### ACTION ITEM:
Please transcribe the data that follows, keeping every line exact.

---

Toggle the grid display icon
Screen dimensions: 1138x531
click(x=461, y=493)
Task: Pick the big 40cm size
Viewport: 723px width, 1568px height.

---

### YOUR SOLUTION:
Toggle the grid display icon
Screen dimensions: 1138x531
click(x=461, y=493)
Task: Pick the big 40cm size
Viewport: 723px width, 1568px height.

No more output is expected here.